The Clean Air Act requires each state to adopt an implementation plan to comply with national standards, which the EPA then reviews. In 2023, the agency drafted its own rule after rejecting 23 states’ plans for meeting national ozone standards.
In February 2024, the U.S. Court of Appeals for the 10th Circuit determined that challenges to EPA disapproval of the state plans could be filed only in the D.C. Circuit.
The states said the regulation was illegal and costly, could lead to blackouts, and undermined the principles of the Clean Air Act, while the EPA said the rule was urgently needed to fight air pollution.
The EPA argued the case should be heard by the D.C. Circuit, but the U.S. Court of Appeals for the Fifth Circuit found in November 2023 that it—and not the D.C. Circuit—was the proper venue for that appeal.
The Epoch Times reached out for comment to the DOJ, which represents the EPA; Calumet Shreveport Refining’s attorney, Michael Huston of Perkins Coie in Phoenix, Arizona; and Oklahoma’s attorney, Mithun Mansinghani of Lehotsky Keller Cohn in Oklahoma City, Oklahoma.
No replies were received by publication time.
The justices have not yet scheduled oral argument in the third EPA case that the court declined to halt after the DOJ asked for a pause.
A lower court ruled California had the authority to regulate tailpipe emissions. That court held that the energy companies bringing the legal action could not demonstrate they had legal standing to sue, meaning they couldn’t show a strong enough connection to the claim to justify their participation in the lawsuit.
California’s policy stances are influential, and several states have already adopted its regulatory framework for automobiles.
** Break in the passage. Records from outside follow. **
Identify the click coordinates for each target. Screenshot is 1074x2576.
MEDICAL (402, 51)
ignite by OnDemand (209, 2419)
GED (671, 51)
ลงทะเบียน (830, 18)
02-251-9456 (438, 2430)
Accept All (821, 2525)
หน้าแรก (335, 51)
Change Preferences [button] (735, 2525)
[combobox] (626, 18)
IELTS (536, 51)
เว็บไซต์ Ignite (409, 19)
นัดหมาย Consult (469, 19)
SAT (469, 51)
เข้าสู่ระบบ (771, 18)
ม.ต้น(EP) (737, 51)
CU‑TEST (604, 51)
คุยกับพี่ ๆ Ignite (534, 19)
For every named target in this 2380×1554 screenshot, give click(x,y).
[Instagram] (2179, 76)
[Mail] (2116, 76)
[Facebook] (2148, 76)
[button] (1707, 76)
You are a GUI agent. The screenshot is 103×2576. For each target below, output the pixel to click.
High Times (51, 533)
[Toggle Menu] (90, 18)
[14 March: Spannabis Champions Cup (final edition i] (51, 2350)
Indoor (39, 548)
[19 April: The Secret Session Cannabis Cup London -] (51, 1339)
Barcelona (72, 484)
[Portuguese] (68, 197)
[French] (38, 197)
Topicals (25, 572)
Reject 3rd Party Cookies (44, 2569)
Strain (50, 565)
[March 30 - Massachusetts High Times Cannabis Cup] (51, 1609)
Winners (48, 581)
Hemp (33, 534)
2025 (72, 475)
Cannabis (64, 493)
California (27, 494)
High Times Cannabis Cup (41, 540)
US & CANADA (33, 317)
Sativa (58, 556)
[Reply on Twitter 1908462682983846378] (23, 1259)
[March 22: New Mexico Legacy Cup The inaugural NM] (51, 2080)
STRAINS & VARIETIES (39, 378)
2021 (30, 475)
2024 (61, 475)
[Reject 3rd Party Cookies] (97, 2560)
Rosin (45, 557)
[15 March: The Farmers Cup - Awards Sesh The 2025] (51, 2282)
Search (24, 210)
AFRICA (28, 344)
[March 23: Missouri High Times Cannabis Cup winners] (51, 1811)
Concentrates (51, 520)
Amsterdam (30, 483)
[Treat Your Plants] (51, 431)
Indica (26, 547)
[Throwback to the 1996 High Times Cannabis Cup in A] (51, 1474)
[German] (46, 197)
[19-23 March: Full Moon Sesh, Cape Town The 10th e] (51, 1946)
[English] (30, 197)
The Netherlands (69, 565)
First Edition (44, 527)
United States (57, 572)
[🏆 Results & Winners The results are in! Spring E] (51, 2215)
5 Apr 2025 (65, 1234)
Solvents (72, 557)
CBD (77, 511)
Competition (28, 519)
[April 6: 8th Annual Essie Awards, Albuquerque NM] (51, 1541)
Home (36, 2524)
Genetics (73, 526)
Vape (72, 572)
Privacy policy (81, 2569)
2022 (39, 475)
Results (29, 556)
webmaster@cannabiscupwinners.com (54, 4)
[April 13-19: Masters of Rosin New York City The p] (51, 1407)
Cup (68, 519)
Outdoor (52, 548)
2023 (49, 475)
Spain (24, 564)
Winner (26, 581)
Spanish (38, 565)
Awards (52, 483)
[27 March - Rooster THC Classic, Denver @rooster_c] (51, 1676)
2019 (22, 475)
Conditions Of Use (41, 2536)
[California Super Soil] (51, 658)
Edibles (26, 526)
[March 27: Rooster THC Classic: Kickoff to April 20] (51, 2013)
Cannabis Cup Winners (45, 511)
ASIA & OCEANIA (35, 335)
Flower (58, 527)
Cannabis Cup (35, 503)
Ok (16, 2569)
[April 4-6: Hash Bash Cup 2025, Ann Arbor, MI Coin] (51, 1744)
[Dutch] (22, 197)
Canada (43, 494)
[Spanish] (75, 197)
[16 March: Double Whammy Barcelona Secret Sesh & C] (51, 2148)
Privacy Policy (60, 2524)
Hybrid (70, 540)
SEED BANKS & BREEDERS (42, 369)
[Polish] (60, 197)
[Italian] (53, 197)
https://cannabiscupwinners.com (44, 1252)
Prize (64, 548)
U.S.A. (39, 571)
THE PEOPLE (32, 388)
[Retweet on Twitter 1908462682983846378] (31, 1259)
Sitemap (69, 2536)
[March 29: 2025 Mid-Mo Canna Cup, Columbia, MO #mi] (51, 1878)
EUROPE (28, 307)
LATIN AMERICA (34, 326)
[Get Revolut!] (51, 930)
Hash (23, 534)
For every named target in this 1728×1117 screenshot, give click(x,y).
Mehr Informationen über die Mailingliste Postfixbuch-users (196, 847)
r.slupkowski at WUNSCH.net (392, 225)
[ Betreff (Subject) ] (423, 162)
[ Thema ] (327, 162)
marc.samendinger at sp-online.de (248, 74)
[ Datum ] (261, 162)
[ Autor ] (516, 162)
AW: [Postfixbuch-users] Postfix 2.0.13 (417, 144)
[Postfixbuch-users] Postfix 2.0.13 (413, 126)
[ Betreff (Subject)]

California says its climate-related policies are needed to drive down demand for liquid fuel.
It is unclear when the justices will schedule a hearing in the case.
The Supreme Court’s calendar indicates no arguments have yet been scheduled for the period from April 21 to 30, which is the last period set aside for arguments that remain in the court’s current term that began in October 2024.